begin SOURCE EXTRACT

Generating graphics, charts and graphs for your web site is easy following Mr. Lerner's instructions.
Mark Andreessen, a co-founder of Netscape, is often credited with having turned the Web from an academic playground into a mass medium. But just what did Andreessen do? After all, Tim Berners-Lee invented the browser, HTML and URLs. You could even argue that the original browser was superior in some ways, in that it allowed people to write pages of HTML as well as read them.
Historians might take issue with this, but I would argue that Andreessen's greatest idea was allowing for graphics alongside text in web documents. As a text-only medium, the Web was interesting mainly to physicists and other academics, but with the introduction of graphics, it began to appeal to an entirely new segment of the population.
Today, graphics are not just used for decoration, but often stand on their own. Nearly every professional web site now hires one or more graphic artists to design the site—even when the site will deal mainly with text. Some sites would not be possible or even worthwhile were it not for the use of graphics. In some cases, these graphics are dynamically generated, produced by a program, instead of sitting in a static file on disk.

end SOURCE EXTRACT
begin RECORDS

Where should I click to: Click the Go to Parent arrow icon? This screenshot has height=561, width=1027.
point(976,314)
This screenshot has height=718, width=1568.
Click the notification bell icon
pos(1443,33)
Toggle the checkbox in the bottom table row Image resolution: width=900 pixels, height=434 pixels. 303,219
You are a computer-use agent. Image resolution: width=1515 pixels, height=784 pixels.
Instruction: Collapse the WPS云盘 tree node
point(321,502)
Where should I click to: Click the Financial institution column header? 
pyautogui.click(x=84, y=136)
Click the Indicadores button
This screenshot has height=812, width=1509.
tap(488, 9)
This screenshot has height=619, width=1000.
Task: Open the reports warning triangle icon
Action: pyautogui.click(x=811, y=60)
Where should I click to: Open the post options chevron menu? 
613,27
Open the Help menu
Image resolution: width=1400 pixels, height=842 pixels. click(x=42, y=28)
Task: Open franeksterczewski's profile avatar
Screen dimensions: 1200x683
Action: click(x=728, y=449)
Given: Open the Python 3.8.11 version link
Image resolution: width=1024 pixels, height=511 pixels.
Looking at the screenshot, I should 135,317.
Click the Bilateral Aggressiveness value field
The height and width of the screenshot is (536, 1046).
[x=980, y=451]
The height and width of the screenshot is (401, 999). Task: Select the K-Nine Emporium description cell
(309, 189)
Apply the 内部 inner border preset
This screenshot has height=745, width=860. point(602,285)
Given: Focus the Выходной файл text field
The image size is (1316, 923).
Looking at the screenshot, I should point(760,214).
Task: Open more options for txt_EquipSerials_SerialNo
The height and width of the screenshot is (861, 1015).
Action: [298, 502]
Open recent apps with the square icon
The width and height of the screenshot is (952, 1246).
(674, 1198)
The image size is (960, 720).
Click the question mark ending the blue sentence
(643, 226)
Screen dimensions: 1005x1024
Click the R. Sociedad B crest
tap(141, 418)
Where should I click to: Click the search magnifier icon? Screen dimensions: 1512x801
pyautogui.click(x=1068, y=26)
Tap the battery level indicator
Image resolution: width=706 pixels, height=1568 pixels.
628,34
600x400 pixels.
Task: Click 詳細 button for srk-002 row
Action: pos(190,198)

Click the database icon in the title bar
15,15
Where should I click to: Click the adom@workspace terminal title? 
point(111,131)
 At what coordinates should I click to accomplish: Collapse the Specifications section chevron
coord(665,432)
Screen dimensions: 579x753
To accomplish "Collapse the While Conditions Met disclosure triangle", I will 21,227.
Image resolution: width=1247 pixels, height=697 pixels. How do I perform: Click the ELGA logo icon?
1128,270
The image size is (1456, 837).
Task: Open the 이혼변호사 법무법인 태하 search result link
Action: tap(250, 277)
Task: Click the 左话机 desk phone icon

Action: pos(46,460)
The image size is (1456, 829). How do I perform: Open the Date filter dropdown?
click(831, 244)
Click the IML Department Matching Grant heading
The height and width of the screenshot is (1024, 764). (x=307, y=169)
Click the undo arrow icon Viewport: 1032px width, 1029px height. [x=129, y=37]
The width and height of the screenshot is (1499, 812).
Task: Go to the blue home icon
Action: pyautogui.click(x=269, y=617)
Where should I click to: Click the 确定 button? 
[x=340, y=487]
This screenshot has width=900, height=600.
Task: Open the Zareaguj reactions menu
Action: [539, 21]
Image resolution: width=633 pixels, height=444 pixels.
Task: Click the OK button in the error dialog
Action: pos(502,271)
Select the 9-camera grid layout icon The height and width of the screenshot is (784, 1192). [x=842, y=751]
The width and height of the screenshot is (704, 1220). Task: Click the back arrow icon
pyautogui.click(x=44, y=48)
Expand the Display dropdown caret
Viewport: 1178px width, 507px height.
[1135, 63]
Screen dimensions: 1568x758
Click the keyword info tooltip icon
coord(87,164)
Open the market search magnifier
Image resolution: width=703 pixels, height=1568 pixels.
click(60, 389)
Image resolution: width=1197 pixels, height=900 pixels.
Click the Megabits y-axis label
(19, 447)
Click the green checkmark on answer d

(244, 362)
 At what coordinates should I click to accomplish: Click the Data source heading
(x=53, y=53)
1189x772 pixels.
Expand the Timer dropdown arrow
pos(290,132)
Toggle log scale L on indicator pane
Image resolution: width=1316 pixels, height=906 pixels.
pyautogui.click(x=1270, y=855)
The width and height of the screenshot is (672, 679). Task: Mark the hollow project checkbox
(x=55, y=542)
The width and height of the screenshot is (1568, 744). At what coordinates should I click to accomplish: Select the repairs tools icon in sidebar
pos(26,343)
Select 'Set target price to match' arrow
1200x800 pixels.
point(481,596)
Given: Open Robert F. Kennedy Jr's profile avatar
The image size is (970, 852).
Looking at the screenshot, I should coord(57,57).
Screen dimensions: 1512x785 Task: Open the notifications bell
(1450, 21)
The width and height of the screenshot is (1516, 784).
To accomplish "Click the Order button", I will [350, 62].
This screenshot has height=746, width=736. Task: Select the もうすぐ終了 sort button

end RECORDS

DIRECTION:
Can you extract the part of the web graphics article above from "Generating graphics, charts" to "as read them.", copied word for word?

EXERCISE RESPONSE:
Generating graphics, charts and graphs for your web site is easy following Mr. Lerner's instructions.
Mark Andreessen, a co-founder of Netscape, is often credited with having turned the Web from an academic playground into a mass medium. But just what did Andreessen do? After all, Tim Berners-Lee invented the browser, HTML and URLs. You could even argue that the original browser was superior in some ways, in that it allowed people to write pages of HTML as well as read them.